▸ **THE PROBLEM**
What is needed is an exact retyping of the records below, from the first line through the line that contains "Collapse the MainTask".

# # #

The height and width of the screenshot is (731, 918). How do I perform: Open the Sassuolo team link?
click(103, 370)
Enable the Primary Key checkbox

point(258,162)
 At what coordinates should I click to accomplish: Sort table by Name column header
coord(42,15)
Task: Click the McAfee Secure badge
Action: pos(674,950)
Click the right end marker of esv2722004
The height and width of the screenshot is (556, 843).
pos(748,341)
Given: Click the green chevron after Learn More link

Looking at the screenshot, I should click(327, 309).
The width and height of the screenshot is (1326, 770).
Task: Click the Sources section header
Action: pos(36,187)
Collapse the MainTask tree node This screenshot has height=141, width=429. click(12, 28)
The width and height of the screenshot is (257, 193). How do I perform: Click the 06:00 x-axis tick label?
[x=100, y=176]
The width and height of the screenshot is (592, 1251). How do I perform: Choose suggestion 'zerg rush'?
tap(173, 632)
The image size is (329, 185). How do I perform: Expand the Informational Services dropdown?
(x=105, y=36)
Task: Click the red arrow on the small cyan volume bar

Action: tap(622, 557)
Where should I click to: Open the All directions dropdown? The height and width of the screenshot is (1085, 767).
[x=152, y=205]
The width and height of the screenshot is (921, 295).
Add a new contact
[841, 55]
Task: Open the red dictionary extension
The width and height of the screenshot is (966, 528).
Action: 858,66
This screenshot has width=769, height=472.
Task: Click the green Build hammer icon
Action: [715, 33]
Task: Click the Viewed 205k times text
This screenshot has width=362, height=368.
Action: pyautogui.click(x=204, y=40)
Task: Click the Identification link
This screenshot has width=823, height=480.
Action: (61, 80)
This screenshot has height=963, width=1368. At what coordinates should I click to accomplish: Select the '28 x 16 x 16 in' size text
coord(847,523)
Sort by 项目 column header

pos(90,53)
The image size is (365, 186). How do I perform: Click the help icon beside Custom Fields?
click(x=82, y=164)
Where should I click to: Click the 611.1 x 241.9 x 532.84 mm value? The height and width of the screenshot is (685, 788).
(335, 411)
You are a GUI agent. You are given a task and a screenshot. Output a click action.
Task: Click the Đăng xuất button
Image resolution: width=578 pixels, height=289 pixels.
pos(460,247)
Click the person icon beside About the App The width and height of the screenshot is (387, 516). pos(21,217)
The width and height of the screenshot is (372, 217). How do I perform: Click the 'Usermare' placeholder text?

# # #

▸ **ANSWER TO THIS EXERCISE**
The height and width of the screenshot is (731, 918). How do I perform: Open the Sassuolo team link?
click(103, 370)
Enable the Primary Key checkbox

point(258,162)
 At what coordinates should I click to accomplish: Sort table by Name column header
coord(42,15)
Task: Click the McAfee Secure badge
Action: pos(674,950)
Click the right end marker of esv2722004
The height and width of the screenshot is (556, 843).
pos(748,341)
Given: Click the green chevron after Learn More link

Looking at the screenshot, I should click(327, 309).
The width and height of the screenshot is (1326, 770).
Task: Click the Sources section header
Action: pos(36,187)
Collapse the MainTask tree node This screenshot has height=141, width=429. click(12, 28)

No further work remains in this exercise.